> **The task**:
What lines of the data hold the string "Total"? Pull each one out.

> **Records for the exercise**:
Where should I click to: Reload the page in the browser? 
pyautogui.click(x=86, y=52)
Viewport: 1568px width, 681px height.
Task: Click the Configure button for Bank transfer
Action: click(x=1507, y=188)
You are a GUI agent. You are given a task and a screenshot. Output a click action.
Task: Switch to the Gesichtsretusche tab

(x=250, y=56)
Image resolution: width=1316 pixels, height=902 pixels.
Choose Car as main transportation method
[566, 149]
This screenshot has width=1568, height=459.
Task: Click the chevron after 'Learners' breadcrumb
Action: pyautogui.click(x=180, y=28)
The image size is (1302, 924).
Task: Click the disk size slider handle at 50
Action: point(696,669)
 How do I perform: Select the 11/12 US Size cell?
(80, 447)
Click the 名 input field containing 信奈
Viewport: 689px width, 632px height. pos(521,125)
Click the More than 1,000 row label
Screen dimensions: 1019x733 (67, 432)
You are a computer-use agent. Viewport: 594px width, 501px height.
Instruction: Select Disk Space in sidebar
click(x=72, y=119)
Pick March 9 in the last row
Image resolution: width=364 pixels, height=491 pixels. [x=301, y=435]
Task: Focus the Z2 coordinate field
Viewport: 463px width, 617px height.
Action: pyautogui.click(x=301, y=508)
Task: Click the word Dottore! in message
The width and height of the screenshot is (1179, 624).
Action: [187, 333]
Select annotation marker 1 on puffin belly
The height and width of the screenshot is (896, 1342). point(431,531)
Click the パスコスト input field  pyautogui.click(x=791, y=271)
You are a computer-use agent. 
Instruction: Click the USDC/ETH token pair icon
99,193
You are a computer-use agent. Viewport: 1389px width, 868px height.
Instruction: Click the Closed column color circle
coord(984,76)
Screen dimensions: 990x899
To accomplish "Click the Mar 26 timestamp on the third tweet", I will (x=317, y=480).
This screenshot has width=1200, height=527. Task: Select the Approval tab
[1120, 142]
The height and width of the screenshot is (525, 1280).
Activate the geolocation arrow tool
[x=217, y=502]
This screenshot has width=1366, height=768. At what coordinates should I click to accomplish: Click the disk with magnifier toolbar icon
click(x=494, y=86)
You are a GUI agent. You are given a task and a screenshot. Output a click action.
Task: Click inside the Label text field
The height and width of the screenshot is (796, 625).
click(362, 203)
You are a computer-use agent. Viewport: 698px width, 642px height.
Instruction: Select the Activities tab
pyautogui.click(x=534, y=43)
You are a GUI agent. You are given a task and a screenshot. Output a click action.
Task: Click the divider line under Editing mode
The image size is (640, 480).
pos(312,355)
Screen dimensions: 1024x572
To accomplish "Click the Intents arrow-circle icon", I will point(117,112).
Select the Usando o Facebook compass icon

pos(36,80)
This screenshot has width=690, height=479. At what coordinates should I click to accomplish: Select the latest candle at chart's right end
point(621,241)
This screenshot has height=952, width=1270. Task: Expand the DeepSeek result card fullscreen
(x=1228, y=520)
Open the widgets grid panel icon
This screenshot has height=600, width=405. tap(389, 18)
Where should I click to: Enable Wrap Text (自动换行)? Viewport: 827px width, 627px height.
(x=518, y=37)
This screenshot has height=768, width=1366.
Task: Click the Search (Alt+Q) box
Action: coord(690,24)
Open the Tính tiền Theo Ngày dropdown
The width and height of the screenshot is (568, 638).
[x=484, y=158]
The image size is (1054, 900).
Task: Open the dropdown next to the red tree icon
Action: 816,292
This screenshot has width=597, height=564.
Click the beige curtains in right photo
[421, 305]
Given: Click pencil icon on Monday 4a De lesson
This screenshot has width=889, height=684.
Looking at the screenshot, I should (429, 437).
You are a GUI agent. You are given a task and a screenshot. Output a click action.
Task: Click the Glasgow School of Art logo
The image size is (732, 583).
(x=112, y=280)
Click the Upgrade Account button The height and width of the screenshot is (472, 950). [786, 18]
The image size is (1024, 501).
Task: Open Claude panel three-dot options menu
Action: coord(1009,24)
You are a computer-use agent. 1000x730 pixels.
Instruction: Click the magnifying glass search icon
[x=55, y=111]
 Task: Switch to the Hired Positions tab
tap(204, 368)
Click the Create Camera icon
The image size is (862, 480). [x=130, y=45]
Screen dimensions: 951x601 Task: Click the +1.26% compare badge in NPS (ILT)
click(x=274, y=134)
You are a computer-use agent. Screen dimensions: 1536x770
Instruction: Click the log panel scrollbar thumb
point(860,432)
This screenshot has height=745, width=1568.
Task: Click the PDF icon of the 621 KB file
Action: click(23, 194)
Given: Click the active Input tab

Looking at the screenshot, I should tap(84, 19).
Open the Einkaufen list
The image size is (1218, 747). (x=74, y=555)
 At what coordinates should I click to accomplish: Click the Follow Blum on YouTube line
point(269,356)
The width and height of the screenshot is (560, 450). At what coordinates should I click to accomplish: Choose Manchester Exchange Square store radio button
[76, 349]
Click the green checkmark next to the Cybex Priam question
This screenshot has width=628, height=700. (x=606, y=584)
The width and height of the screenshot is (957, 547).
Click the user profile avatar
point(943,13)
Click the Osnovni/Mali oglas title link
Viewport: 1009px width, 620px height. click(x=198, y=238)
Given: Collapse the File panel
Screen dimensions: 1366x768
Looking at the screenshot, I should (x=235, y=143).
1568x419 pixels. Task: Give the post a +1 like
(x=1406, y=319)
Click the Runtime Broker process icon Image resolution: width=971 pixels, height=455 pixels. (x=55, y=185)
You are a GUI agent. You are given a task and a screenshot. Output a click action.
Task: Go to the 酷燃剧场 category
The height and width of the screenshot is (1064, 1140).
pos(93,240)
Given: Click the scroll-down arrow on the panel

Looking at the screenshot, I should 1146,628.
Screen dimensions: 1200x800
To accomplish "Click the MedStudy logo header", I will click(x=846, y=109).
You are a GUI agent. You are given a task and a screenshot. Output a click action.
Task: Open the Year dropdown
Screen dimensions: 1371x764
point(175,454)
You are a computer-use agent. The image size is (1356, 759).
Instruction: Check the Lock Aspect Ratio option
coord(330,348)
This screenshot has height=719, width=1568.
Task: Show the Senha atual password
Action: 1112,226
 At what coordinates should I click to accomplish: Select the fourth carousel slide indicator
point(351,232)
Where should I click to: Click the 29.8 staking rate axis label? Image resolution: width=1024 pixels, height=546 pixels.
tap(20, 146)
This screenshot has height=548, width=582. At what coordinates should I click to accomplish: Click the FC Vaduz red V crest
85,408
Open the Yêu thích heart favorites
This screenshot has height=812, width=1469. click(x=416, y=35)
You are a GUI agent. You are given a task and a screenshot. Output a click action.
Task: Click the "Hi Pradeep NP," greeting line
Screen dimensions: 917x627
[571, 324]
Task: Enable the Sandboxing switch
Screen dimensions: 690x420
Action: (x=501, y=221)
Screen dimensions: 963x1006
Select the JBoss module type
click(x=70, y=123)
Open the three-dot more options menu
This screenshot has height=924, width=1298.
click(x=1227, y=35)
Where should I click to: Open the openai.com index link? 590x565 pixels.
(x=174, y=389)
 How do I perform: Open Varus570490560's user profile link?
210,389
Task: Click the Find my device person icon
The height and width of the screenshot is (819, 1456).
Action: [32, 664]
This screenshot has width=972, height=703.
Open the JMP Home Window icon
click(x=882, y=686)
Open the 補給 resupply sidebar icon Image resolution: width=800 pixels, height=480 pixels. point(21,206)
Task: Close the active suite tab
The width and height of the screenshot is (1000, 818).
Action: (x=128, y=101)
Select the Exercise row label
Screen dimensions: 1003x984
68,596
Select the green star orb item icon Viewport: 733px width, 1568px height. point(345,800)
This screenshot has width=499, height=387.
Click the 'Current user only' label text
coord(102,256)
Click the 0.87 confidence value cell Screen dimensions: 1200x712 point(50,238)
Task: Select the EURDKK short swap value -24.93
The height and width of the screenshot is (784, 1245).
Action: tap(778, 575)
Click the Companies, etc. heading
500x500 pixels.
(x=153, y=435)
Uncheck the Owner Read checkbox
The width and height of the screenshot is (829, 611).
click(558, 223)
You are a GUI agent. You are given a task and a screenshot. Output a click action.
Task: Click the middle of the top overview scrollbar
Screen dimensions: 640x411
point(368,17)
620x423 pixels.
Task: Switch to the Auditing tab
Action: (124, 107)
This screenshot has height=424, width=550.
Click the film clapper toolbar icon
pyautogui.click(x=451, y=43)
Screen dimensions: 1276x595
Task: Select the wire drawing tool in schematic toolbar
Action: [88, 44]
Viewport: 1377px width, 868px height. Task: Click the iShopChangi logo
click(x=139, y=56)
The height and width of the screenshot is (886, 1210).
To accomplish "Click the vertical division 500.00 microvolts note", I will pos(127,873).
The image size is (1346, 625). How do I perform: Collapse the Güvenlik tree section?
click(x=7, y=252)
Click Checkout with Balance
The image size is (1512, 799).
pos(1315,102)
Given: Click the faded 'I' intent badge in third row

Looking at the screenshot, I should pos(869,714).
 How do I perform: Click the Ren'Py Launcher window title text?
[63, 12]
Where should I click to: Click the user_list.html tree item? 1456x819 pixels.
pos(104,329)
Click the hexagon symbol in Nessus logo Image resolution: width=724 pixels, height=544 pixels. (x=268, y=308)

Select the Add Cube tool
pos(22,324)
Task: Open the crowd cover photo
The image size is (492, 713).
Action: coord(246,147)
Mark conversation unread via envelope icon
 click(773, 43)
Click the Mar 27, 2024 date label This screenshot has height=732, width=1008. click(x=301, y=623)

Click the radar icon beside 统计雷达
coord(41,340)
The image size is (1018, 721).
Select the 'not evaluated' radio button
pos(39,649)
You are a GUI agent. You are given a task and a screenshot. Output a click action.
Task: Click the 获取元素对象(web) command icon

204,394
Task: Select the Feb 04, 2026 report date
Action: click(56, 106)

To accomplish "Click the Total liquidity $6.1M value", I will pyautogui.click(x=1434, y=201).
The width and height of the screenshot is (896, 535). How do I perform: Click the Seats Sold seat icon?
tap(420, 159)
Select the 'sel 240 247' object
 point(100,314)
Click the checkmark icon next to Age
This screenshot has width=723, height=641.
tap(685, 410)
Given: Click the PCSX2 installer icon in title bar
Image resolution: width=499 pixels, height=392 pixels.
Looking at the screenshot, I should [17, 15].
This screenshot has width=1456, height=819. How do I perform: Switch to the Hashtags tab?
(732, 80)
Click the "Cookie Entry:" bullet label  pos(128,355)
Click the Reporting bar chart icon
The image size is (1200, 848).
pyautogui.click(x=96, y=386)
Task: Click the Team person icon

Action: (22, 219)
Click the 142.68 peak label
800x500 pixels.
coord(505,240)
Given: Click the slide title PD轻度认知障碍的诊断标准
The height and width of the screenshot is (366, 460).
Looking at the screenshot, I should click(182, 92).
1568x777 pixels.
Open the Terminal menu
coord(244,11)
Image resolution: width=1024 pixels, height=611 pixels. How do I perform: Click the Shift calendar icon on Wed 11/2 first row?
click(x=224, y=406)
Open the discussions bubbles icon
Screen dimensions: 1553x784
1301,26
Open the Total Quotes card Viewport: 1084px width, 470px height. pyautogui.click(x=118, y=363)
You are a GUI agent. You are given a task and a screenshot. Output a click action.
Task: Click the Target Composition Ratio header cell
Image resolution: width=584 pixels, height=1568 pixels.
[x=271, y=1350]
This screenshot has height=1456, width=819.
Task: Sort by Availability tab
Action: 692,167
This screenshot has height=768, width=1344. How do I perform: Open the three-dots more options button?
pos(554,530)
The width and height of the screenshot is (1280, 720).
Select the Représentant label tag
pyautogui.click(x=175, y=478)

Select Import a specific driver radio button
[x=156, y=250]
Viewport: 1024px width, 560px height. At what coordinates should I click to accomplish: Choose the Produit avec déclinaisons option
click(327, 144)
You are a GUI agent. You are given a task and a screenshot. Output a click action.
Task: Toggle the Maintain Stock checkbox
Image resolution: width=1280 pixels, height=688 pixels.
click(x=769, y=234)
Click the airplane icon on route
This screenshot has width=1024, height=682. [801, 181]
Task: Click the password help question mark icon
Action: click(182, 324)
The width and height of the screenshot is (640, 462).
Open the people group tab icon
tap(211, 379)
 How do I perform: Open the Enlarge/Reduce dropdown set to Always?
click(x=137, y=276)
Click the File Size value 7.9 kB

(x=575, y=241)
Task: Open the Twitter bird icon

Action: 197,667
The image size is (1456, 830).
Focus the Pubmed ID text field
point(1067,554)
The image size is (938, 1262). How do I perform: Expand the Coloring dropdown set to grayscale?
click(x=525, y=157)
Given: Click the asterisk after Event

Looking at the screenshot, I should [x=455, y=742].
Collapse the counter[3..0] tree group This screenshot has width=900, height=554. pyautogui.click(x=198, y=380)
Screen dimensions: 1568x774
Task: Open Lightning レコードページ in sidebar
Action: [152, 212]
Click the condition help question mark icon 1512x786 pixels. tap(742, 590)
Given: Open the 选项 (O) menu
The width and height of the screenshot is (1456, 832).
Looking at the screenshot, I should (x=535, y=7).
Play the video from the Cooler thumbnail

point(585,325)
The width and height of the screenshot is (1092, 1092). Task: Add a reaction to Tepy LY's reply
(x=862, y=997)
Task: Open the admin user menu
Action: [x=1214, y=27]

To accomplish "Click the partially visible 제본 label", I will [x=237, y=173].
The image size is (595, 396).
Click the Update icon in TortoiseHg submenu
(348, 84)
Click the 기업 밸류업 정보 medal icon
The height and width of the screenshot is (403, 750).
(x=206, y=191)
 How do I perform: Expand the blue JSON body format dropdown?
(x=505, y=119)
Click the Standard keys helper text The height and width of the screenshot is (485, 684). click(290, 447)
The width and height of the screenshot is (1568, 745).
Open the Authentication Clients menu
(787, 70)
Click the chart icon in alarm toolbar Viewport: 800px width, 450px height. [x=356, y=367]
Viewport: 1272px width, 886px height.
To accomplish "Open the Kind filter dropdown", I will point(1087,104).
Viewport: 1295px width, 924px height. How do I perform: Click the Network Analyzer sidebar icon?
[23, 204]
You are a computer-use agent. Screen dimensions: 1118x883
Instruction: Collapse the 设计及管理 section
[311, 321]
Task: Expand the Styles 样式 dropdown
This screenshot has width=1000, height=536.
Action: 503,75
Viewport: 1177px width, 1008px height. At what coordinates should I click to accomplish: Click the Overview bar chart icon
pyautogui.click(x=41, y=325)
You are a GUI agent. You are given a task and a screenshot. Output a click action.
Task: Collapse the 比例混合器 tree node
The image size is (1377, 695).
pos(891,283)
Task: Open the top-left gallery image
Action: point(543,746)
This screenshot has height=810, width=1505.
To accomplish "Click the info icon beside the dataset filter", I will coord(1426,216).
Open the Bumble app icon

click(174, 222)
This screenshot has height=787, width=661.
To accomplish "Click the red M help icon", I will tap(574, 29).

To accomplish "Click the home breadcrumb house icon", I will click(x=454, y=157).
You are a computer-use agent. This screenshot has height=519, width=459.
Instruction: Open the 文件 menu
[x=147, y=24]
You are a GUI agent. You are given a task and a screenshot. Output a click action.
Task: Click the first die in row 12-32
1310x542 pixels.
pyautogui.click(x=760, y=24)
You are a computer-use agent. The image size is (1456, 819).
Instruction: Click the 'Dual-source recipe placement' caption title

> **Answer to the exercise**:
To accomplish "Click the Total liquidity $6.1M value", I will pyautogui.click(x=1434, y=201).
Open the Total Quotes card Viewport: 1084px width, 470px height. pyautogui.click(x=118, y=363)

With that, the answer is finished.